Given current patterns of immigration to the United States, Washington faces an enormous policy challenge. Two in five of all immigrants to the United States are from Mexico and Central America. Latinos now constitute 22 percent of all children in the United States; by 2050, they are expected to be 39 percent. But the social status of Latinos, even those born in the United States, is persistently low.
This perhaps shouldn't be a surprise, given that migrants from Mexico and Central America tend to be negatively selected from their home populations: they are often the people who found themselves in such desperate economic circumstances at home that they preferred to live as illegal immigrants in the United States. (Latinos constitute nearly half of the foreign born in the United States, but four in five of illegal migrants.) The effects have been dire: there can be no doubt that immigration is widening social inequality in the United States.

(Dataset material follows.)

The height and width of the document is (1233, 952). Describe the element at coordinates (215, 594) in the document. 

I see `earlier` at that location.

Consider the table below, which shows educational attainment of 25–34-year-olds in the United States in 2009. Descendants of Latino immigrants are dropping out of high school at rates far in excess of the domestic population and the descendants of other immigrant groups; similarly, the Latino population is much less likely than those other groups to complete higher education. Educational attainment in all societies is a strong predictor of future social status, and the prediction here for the Latino population is not good.
Of course, Clark cannot bring himself to mouth the dread word, "I.Q." but that's why he's published in Foreign Affairs and Steve Sailer is not. Thus, given the human capital we're importing, lots of such people from crowded, destitute places can only mean the same lowered wages and increased competition for housing, education, green space, public utilities, etc. as in the originating country. Wages stagnate, goods and services get more scarce. Profits are captured at the top, costs are socialized downward, and the bottom finds socio-economic break-out increasingly difficult.

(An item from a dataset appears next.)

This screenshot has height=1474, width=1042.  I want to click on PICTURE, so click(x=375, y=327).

In sum, immigration means the developing-world (i.e., those regions which are perenially "developing" yet never ultimately developed) conditions are simply replicated here. The US is literally engineering its own decline into Third World status.
And, once again, we have been over this before. My question is, if the Council of Foreign Relations has figured this out; if prominent academic economists like Tyler Cowen have figured this out, then why aren't they shouting it from all their high profile outlets? The same tsunami is going to drown them and theirs too, after all. Are they insane, or just evil?